:: Your goal ::
What is the number of lines in the entries that contain the word "agent"? Answer with that figure alone.

■ ■ ■ ■ ■ ■ ■

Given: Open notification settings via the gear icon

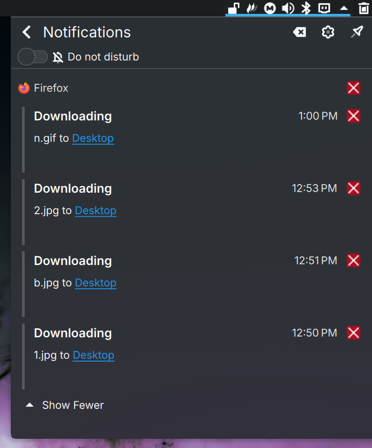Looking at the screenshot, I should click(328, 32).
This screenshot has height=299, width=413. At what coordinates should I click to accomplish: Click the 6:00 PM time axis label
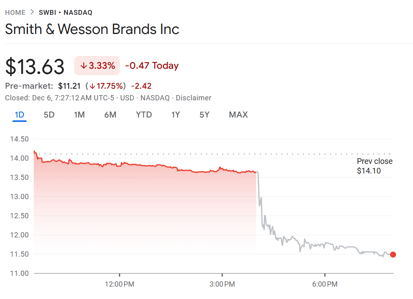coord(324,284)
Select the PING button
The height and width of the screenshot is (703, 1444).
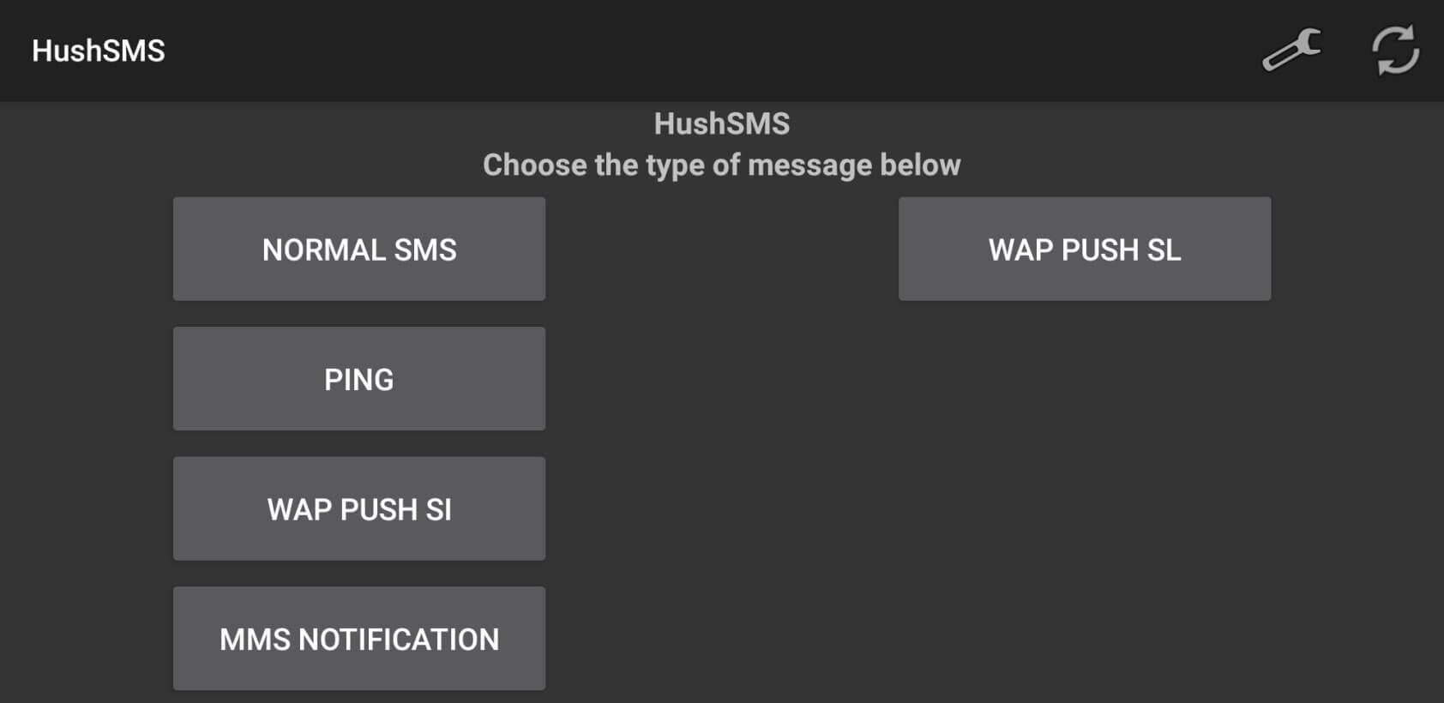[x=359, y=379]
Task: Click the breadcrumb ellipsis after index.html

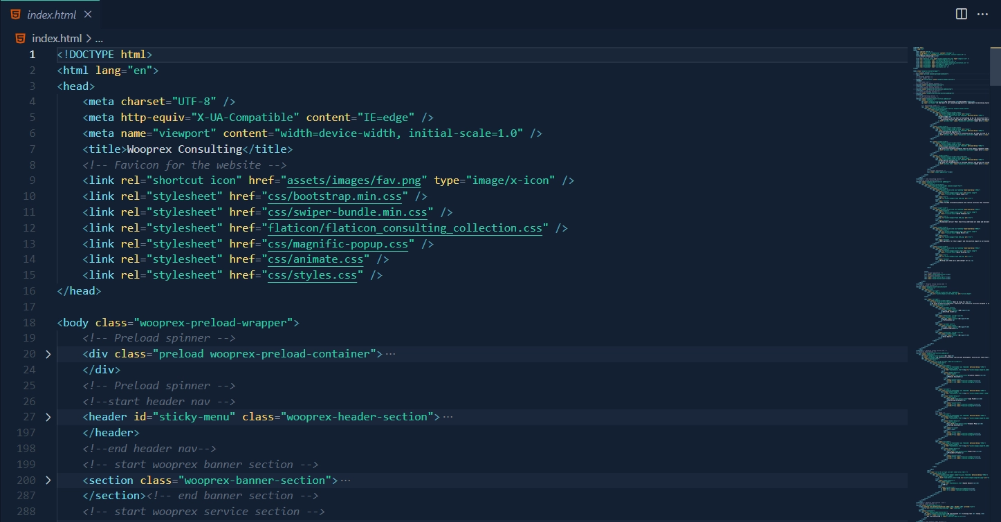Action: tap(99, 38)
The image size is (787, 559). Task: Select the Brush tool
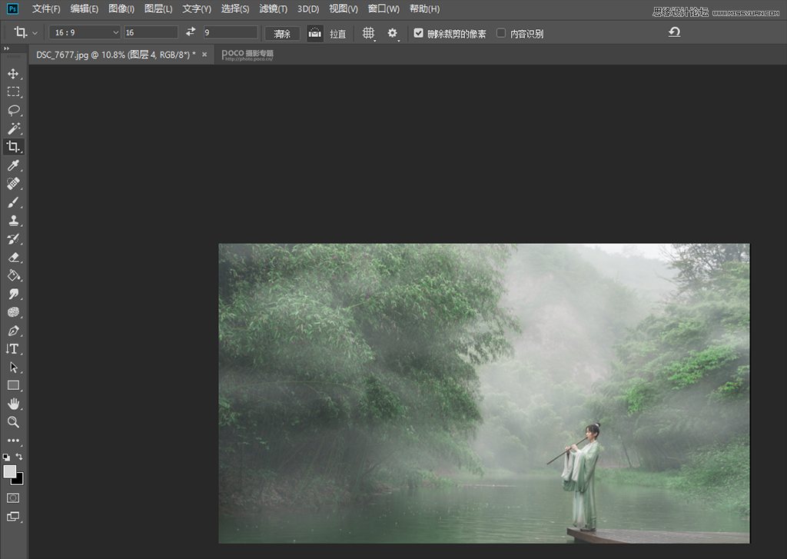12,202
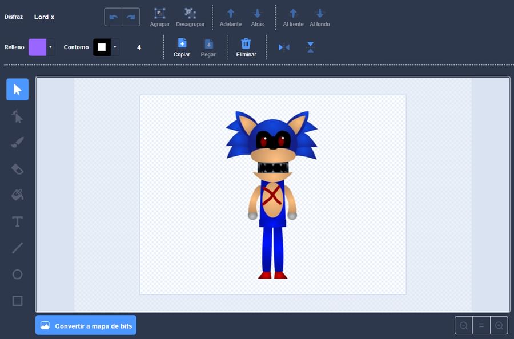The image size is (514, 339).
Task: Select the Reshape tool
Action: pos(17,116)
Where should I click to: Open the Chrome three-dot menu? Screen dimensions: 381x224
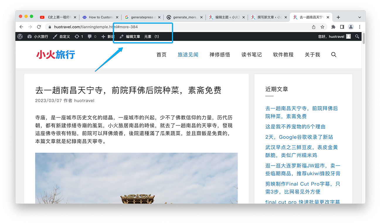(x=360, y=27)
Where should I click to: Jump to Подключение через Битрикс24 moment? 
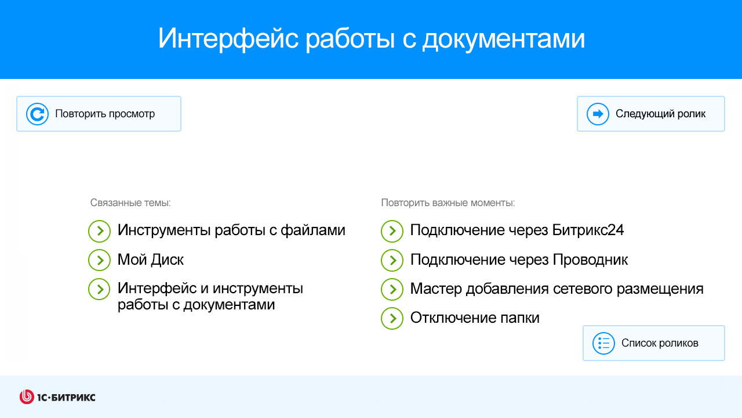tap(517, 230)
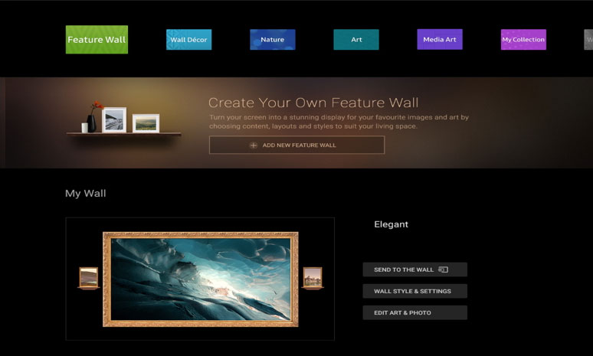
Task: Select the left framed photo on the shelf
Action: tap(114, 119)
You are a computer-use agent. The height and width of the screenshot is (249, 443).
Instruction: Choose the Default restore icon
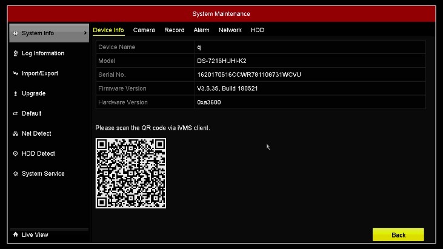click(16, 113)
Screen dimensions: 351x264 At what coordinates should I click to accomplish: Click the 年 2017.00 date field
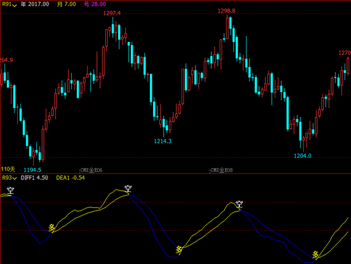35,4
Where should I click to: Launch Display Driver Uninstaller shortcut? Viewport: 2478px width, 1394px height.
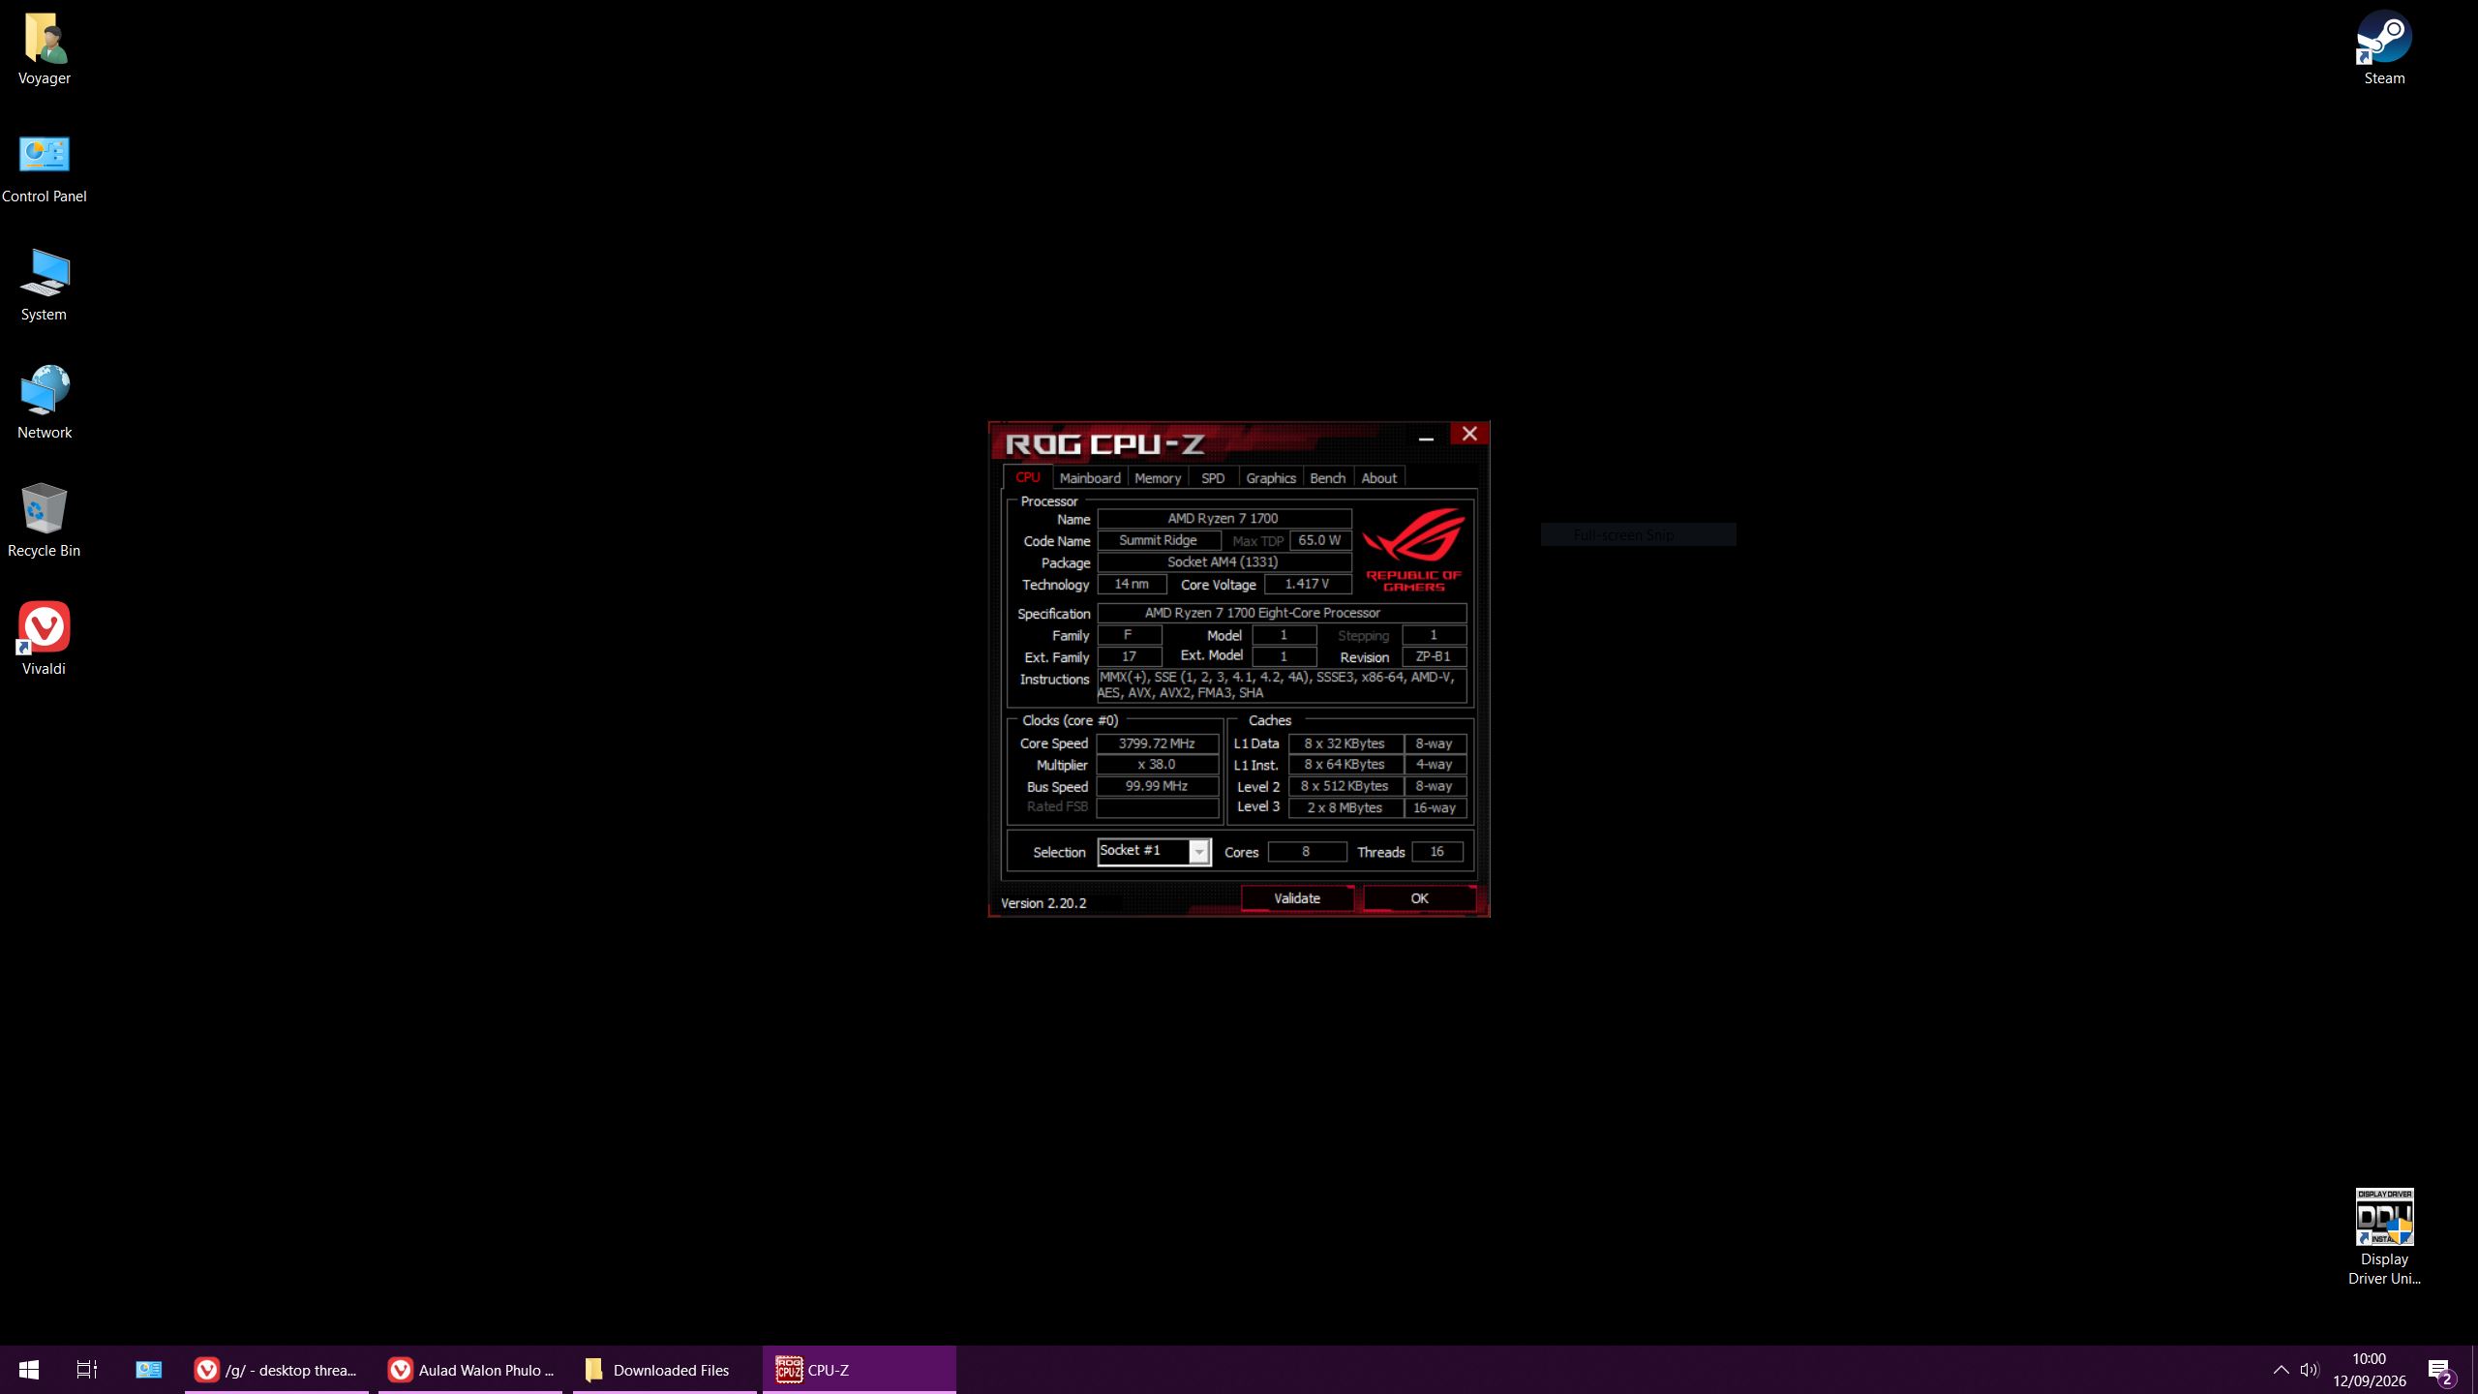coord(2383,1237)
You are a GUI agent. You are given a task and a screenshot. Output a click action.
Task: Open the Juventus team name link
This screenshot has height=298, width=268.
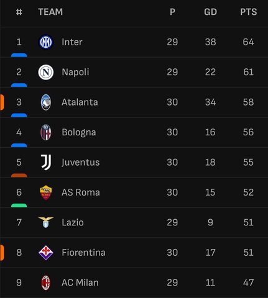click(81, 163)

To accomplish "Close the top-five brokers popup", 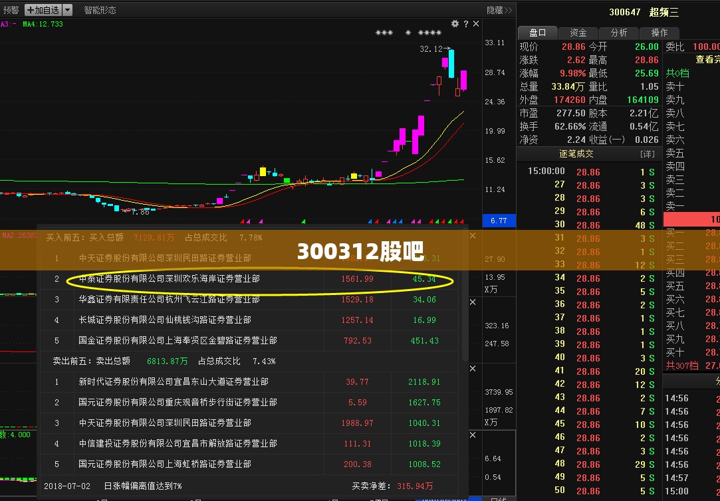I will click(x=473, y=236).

■ ■ ■ ■ ■ ■ ■

:: Exercise solution ::
2